Jackson School researcher explores nexus of politics, religion in new podcast, ‘ReligioPolitics’

UW News

Randy Thompson, postdoctoral researcher with the Jackson School, is producing the new ReligioPolitics podcast

Randy Thompson

Religion can affect a country’s politics, and vice versa. And though some politicians appeal to religion to gain support, such moves are far from a sure bet, says Randy Thompson, a postdoctoral researcher with the University of Washington’s Jackson School of International Studies.

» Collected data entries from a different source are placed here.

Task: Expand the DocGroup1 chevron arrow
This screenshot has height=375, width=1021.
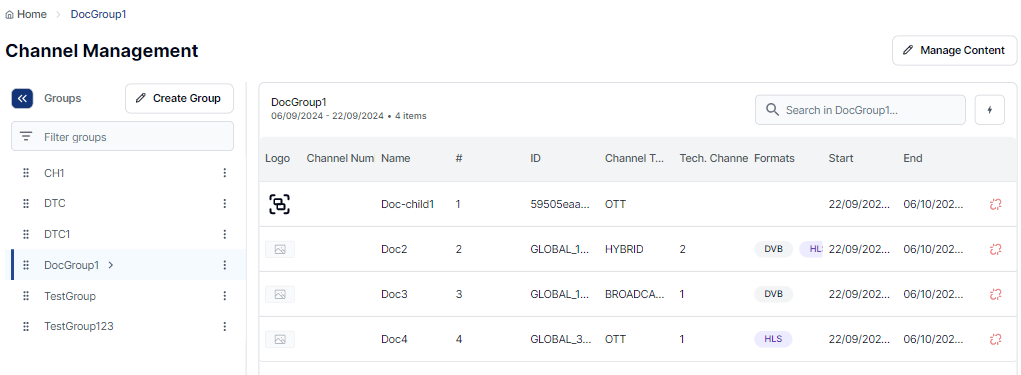Action: [111, 265]
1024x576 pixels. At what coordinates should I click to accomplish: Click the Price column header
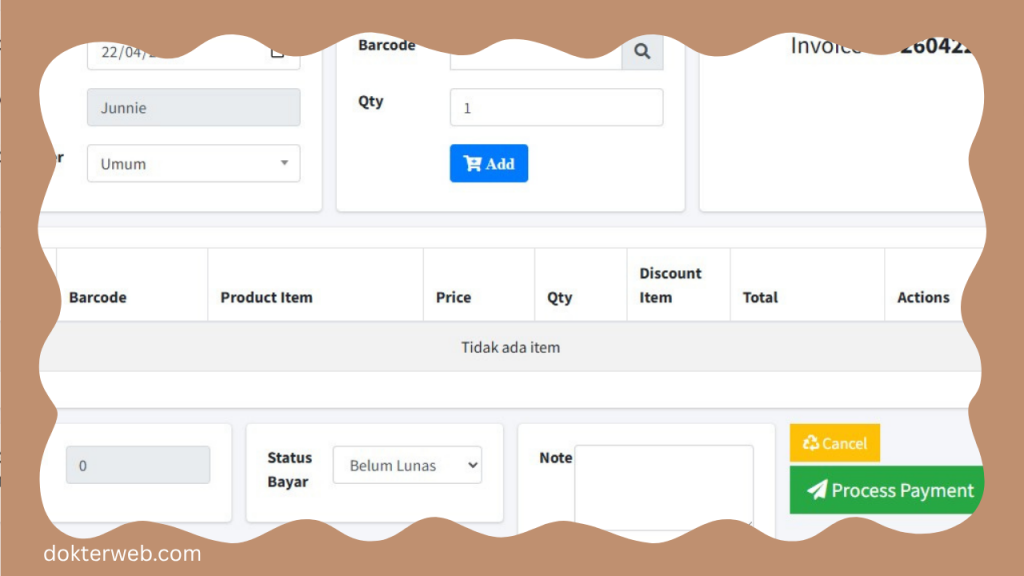[x=453, y=297]
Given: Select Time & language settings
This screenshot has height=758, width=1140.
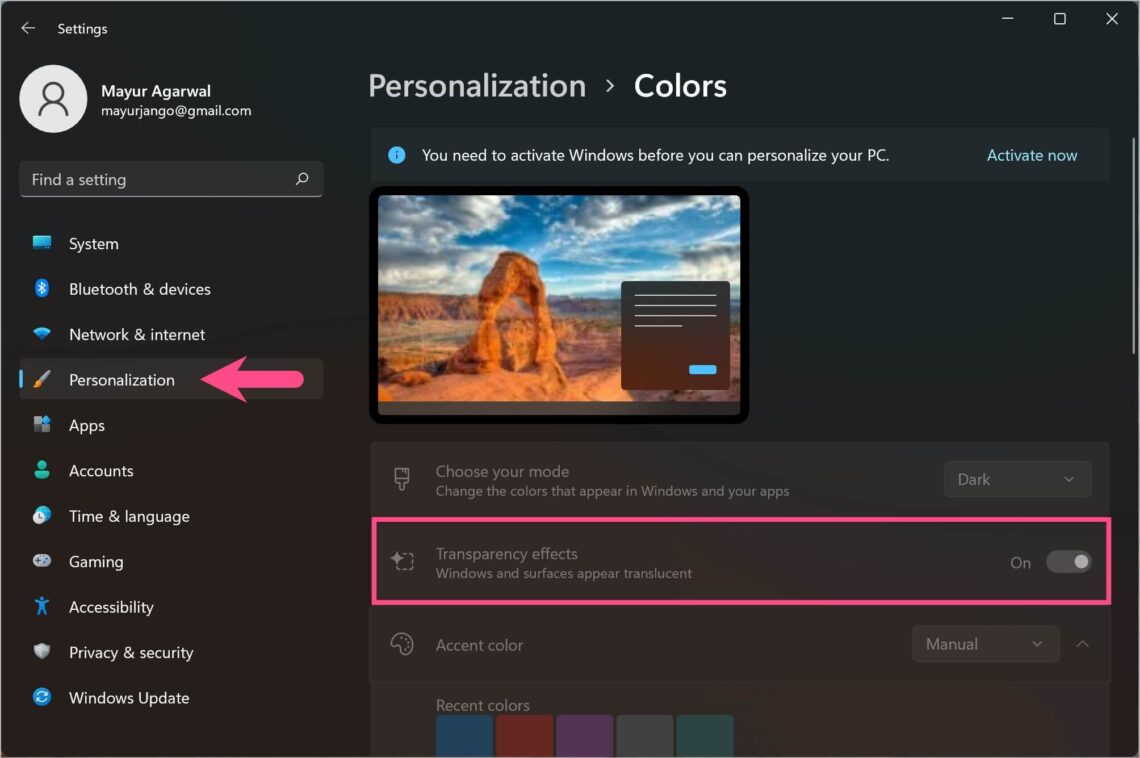Looking at the screenshot, I should [129, 516].
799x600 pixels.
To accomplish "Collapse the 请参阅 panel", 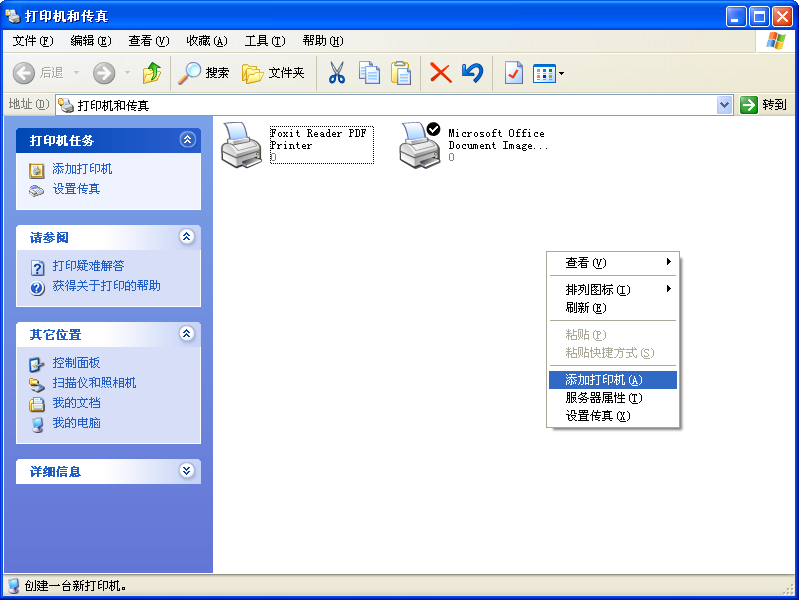I will click(186, 237).
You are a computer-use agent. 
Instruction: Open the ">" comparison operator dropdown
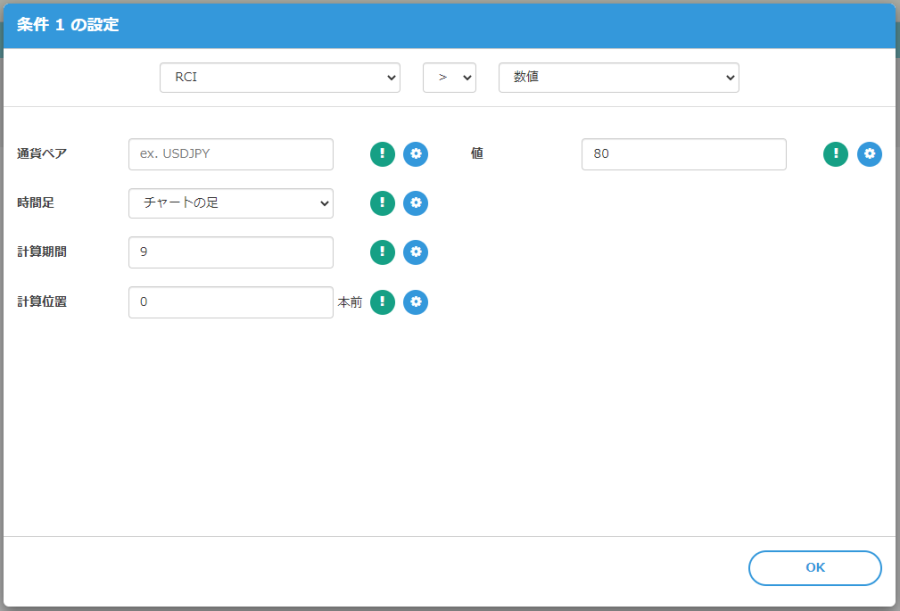pyautogui.click(x=449, y=78)
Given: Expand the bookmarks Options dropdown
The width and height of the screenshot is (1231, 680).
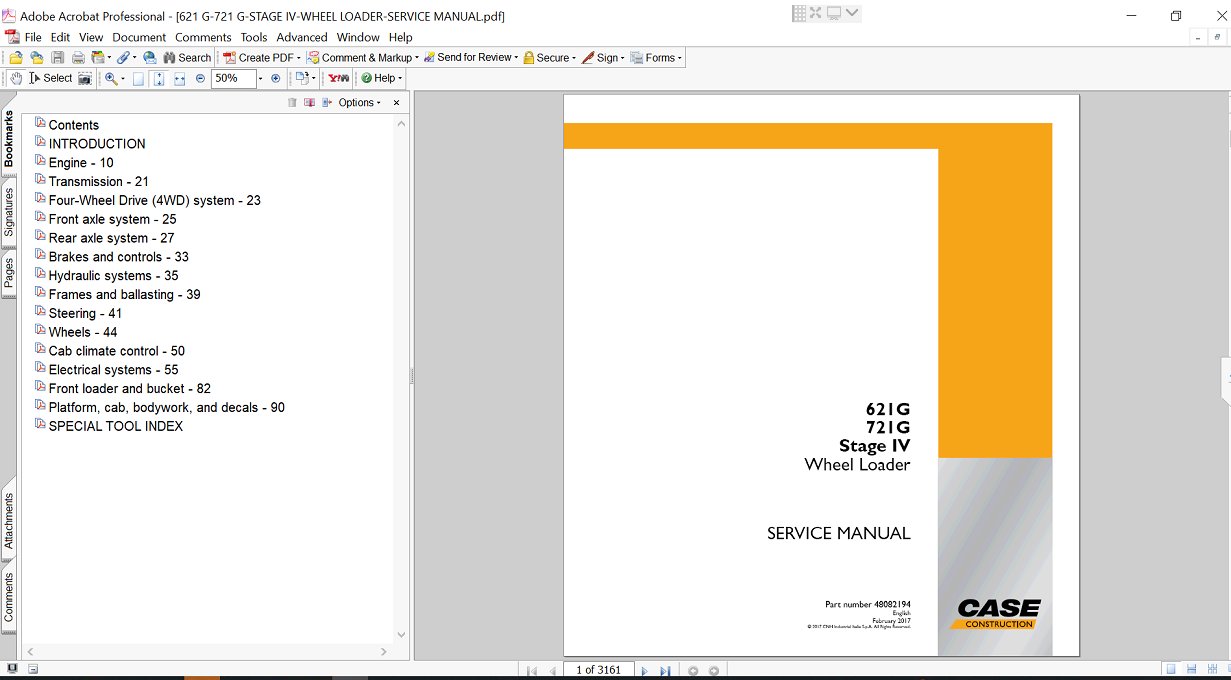Looking at the screenshot, I should pos(360,103).
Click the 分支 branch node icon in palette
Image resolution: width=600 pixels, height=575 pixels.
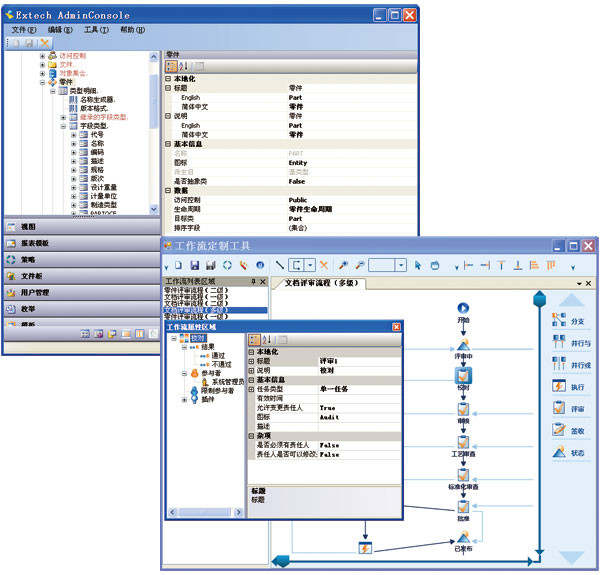(560, 320)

Thompson and a series of academic guests — from the UW and beyond — will explore such themes in a new podcast series called “ReligioPolitics,” aimed at diplomats and international affairs professionals. He is a senior fellow with the Jackson School’s International Policy Institute and studies religion’s relation to foreign policy.

The podcast is a six-episode series, and the first three episodes were made publicly available Nov. 14 on iTunes and other podcast platforms, as well as the project’s website.

Each podcast episode will focus on one country, discussing how religion and those who promote it can impact the country’s politics domestically, regionally and around the world. The discussions have a two-part premise, the first being that religion and politics always influence each other, Thompson said.

“While the show focuses on explaining how religious actors impact politics, such close contact with power inevitably changes their religion, as well. Usually, these changes occur in ways neither side expected.”

Second, blending religion and politics is no sure path to sustainable power and “can quickly turn from successful to problematic, as several of our episodes demonstrate.”

The first episode is about Ukraine, Thompson said, “and the successful campaign by the recent president of Ukraine, Petro Poroshenko, to create a Ukrainian Orthodox Church independent from the Moscow Patriarchate.” Thompson will talk with Eugene Lemcio, affiliate professor in the UW Department of Slavic Languages and Literatures. Lemico is also a professor emeritus with Seattle Pacific University and adviser to the Honorary Consulate of the Government of Ukraine in Seattle.

Anand Yang, professor of history and international studies, will be the guest for the second podcast, talking about Hindu nationalism in India.

Guests for subsequent podcasts include Jackson School professor James Wellman and Chris Seiple of the policy institute to discuss evangelicals in the United States.

“The goal is to get each guest interviewee’s knowledge into a form accessible to diplomats and other international affairs professionals,” Thompson said, “as well as anyone following headlines but without an idea of the role religion plays in politics.”

The podcast project is funded by a grant from Carnegie Corporation of New York.